Dear readers,
For reasons I would like to train a model (on the GPU) and keep track of “the best” model weights (whenever loss is lowest). Sometimes with the same model I would like to switch to inference and load “the best” weights. Then for reasons when I start training again I would like to start where I left off and not at the “best weights”.
So my approach is the following:
- Saving state dict everytime new lowest loss (deepcopy)
- Save (train) state dict everytime when I switch to inference
- Load lowest loss state dict when doing inference
- Load train state dict when finished with inference
It does not seem to work, the best weights state dict keeps getting updated. Deepcopy is not the right approach? I would like to have it all in memory, not saved to a file, for reasons.
Here is it in code:
Trainer:
loss, model_metrics = self.model(self.batch)
loss.backward()
self.optimizer.step()
self.optimizer.zero_grad()
self.total_number_of_epochs += 1
stopping_criterium = model_metrics["loss"]
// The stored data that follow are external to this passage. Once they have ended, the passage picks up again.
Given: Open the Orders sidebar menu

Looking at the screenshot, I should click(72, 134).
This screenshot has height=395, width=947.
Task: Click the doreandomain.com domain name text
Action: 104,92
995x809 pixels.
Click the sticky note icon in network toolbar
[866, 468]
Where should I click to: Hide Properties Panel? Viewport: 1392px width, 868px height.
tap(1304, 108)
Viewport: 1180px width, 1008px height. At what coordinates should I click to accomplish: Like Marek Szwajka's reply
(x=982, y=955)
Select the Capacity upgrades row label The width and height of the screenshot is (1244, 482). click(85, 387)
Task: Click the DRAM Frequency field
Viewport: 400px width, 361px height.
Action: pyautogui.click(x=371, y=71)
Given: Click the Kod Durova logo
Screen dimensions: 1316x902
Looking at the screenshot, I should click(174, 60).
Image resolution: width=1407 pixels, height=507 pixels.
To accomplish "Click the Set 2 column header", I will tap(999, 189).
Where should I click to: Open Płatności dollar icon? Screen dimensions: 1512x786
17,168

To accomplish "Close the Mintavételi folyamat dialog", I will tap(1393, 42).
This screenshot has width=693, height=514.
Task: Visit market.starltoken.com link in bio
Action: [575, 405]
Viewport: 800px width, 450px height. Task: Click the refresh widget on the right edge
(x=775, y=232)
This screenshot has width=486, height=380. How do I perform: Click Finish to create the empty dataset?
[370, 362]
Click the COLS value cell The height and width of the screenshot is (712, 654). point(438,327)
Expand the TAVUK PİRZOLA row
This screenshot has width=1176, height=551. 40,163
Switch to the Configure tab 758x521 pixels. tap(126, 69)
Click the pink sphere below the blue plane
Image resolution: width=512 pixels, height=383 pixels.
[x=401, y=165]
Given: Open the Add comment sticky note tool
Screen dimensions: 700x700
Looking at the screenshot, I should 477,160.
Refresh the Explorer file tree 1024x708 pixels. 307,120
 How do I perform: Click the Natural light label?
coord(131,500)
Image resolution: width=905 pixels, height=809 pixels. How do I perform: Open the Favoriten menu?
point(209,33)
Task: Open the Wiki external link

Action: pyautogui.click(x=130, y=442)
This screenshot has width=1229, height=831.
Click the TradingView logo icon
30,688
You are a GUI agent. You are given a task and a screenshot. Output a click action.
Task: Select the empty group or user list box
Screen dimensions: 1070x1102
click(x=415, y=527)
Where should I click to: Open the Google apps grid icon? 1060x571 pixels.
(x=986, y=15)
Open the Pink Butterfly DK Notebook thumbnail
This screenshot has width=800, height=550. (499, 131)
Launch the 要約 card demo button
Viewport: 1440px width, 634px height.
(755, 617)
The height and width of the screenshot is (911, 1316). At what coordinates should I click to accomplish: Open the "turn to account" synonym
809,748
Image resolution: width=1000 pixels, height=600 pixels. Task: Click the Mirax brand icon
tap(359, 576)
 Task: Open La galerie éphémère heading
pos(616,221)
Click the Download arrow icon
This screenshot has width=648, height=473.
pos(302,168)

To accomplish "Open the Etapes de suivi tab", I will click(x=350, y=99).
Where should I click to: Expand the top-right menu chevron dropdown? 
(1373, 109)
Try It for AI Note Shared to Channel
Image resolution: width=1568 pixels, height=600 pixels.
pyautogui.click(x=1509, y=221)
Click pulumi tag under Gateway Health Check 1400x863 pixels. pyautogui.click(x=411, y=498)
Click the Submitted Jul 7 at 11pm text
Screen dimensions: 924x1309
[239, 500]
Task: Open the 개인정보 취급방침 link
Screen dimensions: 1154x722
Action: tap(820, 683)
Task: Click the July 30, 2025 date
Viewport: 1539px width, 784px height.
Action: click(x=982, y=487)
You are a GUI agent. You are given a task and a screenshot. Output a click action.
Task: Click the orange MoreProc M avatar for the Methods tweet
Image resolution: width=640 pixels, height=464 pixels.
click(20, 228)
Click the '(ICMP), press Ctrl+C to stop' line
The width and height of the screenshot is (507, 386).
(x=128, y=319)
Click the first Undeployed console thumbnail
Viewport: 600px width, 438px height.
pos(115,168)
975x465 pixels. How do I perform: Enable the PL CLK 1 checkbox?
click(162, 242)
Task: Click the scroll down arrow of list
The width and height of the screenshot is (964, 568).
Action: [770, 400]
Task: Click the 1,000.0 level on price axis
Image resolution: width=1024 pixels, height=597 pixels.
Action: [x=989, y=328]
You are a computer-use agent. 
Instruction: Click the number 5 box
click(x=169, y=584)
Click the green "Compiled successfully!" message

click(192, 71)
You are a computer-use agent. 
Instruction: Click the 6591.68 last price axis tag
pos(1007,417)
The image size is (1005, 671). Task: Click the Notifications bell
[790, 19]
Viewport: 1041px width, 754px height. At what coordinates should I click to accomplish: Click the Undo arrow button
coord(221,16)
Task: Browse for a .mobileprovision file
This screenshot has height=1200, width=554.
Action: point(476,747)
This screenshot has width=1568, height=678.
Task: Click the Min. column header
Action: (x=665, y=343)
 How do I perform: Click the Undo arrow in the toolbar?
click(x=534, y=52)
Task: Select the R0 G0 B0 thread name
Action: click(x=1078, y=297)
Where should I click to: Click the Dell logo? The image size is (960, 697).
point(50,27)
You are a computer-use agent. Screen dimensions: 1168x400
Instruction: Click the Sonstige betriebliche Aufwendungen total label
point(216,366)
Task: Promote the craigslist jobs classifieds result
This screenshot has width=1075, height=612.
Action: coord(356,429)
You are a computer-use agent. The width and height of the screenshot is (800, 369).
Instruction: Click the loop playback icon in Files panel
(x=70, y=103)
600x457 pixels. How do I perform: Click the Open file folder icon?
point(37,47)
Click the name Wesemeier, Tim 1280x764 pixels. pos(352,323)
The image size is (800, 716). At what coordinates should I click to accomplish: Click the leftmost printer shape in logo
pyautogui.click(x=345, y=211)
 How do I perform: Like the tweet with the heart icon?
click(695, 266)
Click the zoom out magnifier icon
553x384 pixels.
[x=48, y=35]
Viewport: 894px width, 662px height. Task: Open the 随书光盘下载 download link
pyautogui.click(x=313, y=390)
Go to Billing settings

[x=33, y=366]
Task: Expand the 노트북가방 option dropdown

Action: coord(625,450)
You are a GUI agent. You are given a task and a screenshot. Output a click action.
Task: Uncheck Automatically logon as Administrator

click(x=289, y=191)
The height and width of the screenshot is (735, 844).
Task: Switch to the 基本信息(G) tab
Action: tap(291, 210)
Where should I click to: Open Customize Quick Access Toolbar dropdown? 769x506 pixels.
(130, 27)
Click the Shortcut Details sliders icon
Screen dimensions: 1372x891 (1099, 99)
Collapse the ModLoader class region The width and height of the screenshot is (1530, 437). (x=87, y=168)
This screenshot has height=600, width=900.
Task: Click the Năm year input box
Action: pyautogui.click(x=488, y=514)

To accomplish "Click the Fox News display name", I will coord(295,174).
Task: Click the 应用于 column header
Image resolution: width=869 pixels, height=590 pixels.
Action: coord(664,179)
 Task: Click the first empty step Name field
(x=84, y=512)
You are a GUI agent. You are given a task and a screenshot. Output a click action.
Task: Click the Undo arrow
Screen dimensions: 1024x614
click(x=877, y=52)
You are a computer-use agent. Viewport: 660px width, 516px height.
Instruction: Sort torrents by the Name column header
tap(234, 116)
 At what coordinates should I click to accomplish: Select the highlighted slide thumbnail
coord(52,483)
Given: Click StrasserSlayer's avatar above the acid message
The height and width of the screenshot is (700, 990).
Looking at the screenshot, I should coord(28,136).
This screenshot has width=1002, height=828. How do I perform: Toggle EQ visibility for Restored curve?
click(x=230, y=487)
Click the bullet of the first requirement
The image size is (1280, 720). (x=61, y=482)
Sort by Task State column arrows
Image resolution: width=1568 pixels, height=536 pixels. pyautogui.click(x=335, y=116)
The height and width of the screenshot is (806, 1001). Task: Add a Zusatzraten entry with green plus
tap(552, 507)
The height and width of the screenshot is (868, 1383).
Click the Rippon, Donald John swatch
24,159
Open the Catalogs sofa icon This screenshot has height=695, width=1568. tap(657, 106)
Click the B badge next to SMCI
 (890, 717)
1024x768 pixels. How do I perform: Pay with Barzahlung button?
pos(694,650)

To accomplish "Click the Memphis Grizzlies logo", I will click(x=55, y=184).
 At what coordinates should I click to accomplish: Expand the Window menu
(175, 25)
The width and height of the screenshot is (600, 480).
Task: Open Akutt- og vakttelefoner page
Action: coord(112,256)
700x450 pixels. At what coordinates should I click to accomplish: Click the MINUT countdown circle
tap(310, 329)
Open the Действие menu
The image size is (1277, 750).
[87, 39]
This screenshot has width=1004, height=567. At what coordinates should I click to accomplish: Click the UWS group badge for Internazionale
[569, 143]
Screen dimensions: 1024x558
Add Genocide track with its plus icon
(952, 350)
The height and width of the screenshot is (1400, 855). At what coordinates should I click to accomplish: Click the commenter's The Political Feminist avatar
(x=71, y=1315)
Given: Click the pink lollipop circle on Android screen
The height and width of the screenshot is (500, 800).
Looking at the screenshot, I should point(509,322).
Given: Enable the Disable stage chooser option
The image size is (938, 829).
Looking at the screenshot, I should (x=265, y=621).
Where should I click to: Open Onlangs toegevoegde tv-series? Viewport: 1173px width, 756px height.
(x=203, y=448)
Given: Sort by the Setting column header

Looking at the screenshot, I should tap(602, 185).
if stopping_criterium < self.best_stopping_criterium:
self.best_stopping_criterium = stopping_criterium
self.best_loss = model_metrics['loss']
# Save state dict to disk and to memory
self.model.save(self.model_weight_path)
self.best_weights = copy.deepcopy(self.model.model.state_dict())
Inference:
def inference_single_batch(self, image_batch):
"""
Inference for a small number of images, should fit completely in (GPU) memory
"""
# Save current weights (to avoid a infinite loop if predictions are ask every small interval)
self.train_state_dict = copy.deepcopy(self.model.model.state_dict())
# Load best model weigths if they exists
if self.best_weights is not None:
self.model.model.load_state_dict(self.best_weights)
# Offload training data if they are on the GPU
self.training_data_cuda_to_cpu()
# Set model in evaluate mode if necessary
if self.model.model.training:
self.model.model.eval()
# Perform inference
image_batch = {Data.IMAGE: torch.from_numpy(np.concatenate(image_batch)).to(self.device)}
results, _ = self.inference.batch(image_batch)
# Reload the train weights
self.model.model.load_state_dict(self.train_state_dict)
I hope someone can help me,
Regards,
Frank